**TO DO:**
a: In the walkthrough on ranking property types by average price, explain in one to three sentences why the data are grouped by property type before they are summarised.
b: Carry the walkthrough on ranking property types by average price forward, starting right after its last sentence about plotting the top properties.

**PROVIDED PASSAGE:**
First we start by selecting property_type
and
price
from all available data, then we group by property
type and summarise
by average price. Then, we create two
separate rankings:
top_property_type_average_price
bottom_property_type_average_price
q2<- listing%>%
select(property_type,price)%>%
group_by(property_type)%>%
summarise(price = mean(price))%>%
arrange(desc(price))
top_property_type_average_price <-q2 %>%
arrange(desc(price))%>%
top_n(10)%>%
knitr::kable(align = c("l", "c"),
format.args = list(big.mark = ","),
digits = 2)
top_property_type_average_price
property_type | price |
---|---|
Houseboat | 2,162.00 |
Boat | 1,083.50 |
Entire bungalow | 886.50 |
Entire villa | 858.00 |
Entire home | 519.90 |
Entire chalet | 504.00 |
Private room in chalet | 477.00 |
Farm stay | 417.00 |
Private room in tent | 363.50 |
Room in hotel | 324.51 |
bottom_property_type_average_price <-q2 %>%
arrange(price)%>%
top_n(-10)%>%
knitr::kable(align = c("l", "c"),
format.args = list(big.mark = ","),
digits = 2)
bottom_property_type_average_price
property_type | price |
---|---|
Shared room in guesthouse | 27.00 |
Shared room in home | 37.50 |
Shared room | 43.33 |
Shared room in bed and breakfast | 44.31 |
Private room in casa particular | 47.00 |
Shared room in townhouse | 47.00 |
Private room in earthen home | 50.00 |
Shared room in riad | 50.00 |
Entire vacation home | 56.50 |
Shared room in hostel | 58.75 |
First we plot the top properties based on
average price
.

**SUPPLIED DATA:**

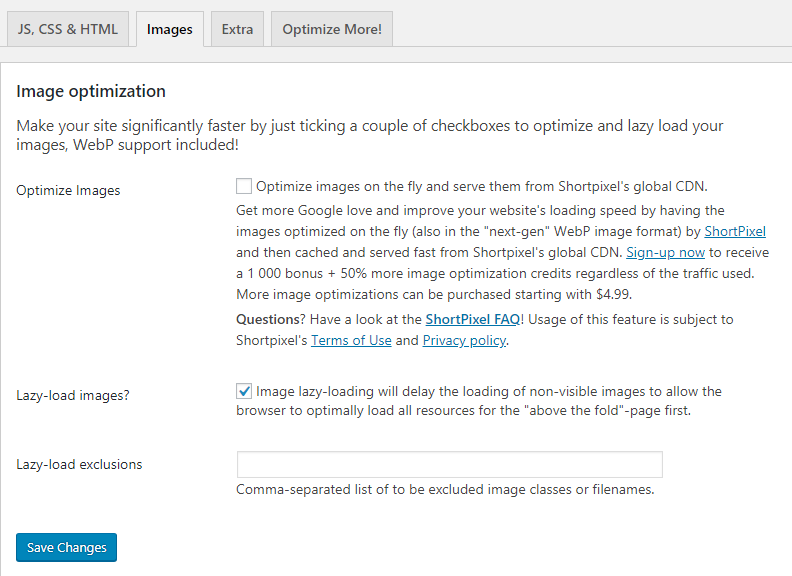Click the "Image optimization" section heading
The height and width of the screenshot is (576, 792).
click(91, 92)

**SOLVED PROBLEMS:**
a: After property_type and price are selected, grouping by property type lets the summarise step compute the average price for each type separately. That per-type result, q2, is what the two rankings, top_property_type_average_price and bottom_property_type_average_price, are built from.

b:
top_q2<- q2%>%
arrange(desc(price))%>%
top_n(10)%>%
ggplot(aes(x = price, y = property_type %>% reorder(price))) +
geom_col(fill = "Aquamarine4") +
scale_x_continuous(labels = scales::number_format(big.mark = ",")) +
labs(
title = "Top Property Type by Average price",
x = "Average price",
y = "Property Type"
) +
theme_tq() +
theme(axis.text.x = element_text(face = "bold"),
axis.text.y = element_text(face = "bold"))
top_q2
Finally, we view the bottom properties based on
average price
.
bottom_q2<- q2%>%
arrange((price))%>%
top_n(-10)%>%
ggplot(aes(x = price, y = property_type %>% reorder(price))) +
geom_col(fill = "Skyblue3") +
scale_x_continuous(labels = scales::number_format(big.mark = ",")) +
labs(
title = "Bottom Property Type by Average price",
x = "Average price",
y = "Property Type"
) +
theme_tq() +
theme(axis.text.x = element_text(face = "bold"),
axis.text.y = element_text(face = "bold"))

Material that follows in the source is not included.